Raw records
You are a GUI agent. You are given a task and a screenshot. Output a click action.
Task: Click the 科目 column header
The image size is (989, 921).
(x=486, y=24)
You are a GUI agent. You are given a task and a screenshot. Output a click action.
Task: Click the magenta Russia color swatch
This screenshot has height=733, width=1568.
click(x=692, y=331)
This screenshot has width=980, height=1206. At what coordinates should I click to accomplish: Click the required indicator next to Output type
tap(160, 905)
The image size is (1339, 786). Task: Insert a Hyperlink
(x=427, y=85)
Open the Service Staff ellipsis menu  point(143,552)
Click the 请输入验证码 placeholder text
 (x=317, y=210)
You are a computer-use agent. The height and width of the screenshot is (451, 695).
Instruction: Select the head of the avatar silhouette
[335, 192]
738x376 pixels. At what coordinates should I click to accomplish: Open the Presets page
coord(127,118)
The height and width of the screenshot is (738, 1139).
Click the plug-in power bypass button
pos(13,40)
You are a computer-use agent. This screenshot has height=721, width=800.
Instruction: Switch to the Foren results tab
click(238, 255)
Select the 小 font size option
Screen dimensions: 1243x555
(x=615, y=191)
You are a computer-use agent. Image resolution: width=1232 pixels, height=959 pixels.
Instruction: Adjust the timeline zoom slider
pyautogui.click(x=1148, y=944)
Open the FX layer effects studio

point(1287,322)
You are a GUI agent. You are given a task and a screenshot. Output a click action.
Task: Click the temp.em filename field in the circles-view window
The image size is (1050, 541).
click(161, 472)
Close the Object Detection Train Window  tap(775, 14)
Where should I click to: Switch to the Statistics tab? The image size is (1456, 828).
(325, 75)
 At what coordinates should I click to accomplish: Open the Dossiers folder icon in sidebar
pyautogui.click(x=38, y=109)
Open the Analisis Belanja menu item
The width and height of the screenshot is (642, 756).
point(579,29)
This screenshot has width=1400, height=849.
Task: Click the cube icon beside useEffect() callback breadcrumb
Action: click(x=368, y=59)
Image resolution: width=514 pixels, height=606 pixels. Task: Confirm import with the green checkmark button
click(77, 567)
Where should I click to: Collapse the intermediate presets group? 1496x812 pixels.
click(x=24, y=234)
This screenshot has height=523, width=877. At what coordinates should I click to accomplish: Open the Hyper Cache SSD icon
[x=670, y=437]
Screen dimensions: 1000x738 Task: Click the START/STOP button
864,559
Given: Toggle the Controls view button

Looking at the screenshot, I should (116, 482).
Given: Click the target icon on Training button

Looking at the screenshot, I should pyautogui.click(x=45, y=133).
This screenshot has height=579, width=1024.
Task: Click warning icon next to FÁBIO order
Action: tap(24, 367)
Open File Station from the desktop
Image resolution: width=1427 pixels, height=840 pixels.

» **THE EXERCISE**
Rewrite every item above, replacing "computer-use agent" with "desktop automation agent" and leaving everything else the same.

» **FINISHED EXERCISE**
You are a GUI agent. You are given a task and a screenshot. Output a click action.
Task: Click the 科目 column header
The image size is (989, 921).
(x=486, y=24)
You are a GUI agent. You are given a task and a screenshot. Output a click action.
Task: Click the magenta Russia color swatch
This screenshot has height=733, width=1568.
click(x=692, y=331)
This screenshot has width=980, height=1206. At what coordinates should I click to accomplish: Click the required indicator next to Output type
tap(160, 905)
The image size is (1339, 786). Task: Insert a Hyperlink
(x=427, y=85)
Open the Service Staff ellipsis menu  point(143,552)
Click the 请输入验证码 placeholder text
 (x=317, y=210)
You are a desktop automation agent. The height and width of the screenshot is (451, 695).
Instruction: Select the head of the avatar silhouette
[335, 192]
738x376 pixels. At what coordinates should I click to accomplish: Open the Presets page
coord(127,118)
The height and width of the screenshot is (738, 1139).
Click the plug-in power bypass button
pos(13,40)
You are a desktop automation agent. This screenshot has height=721, width=800.
Instruction: Switch to the Foren results tab
click(238, 255)
Select the 小 font size option
Screen dimensions: 1243x555
(x=615, y=191)
You are a desktop automation agent. Image resolution: width=1232 pixels, height=959 pixels.
Instruction: Adjust the timeline zoom slider
pyautogui.click(x=1148, y=944)
Open the FX layer effects studio

point(1287,322)
You are a GUI agent. You are given a task and a screenshot. Output a click action.
Task: Click the temp.em filename field in the circles-view window
The image size is (1050, 541).
click(161, 472)
Close the Object Detection Train Window  tap(775, 14)
Where should I click to: Switch to the Statistics tab? The image size is (1456, 828).
(325, 75)
 At what coordinates should I click to accomplish: Open the Dossiers folder icon in sidebar
pyautogui.click(x=38, y=109)
Open the Analisis Belanja menu item
The width and height of the screenshot is (642, 756).
point(579,29)
This screenshot has width=1400, height=849.
Task: Click the cube icon beside useEffect() callback breadcrumb
Action: click(x=368, y=59)
Image resolution: width=514 pixels, height=606 pixels. Task: Confirm import with the green checkmark button
click(77, 567)
Where should I click to: Collapse the intermediate presets group? 1496x812 pixels.
click(x=24, y=234)
This screenshot has height=523, width=877. At what coordinates should I click to accomplish: Open the Hyper Cache SSD icon
[x=670, y=437]
Screen dimensions: 1000x738 Task: Click the START/STOP button
864,559
Given: Toggle the Controls view button

Looking at the screenshot, I should (116, 482).
Given: Click the target icon on Training button

Looking at the screenshot, I should pyautogui.click(x=45, y=133).
This screenshot has height=579, width=1024.
Task: Click warning icon next to FÁBIO order
Action: tap(24, 367)
Open File Station from the desktop
Image resolution: width=1427 pixels, height=840 pixels.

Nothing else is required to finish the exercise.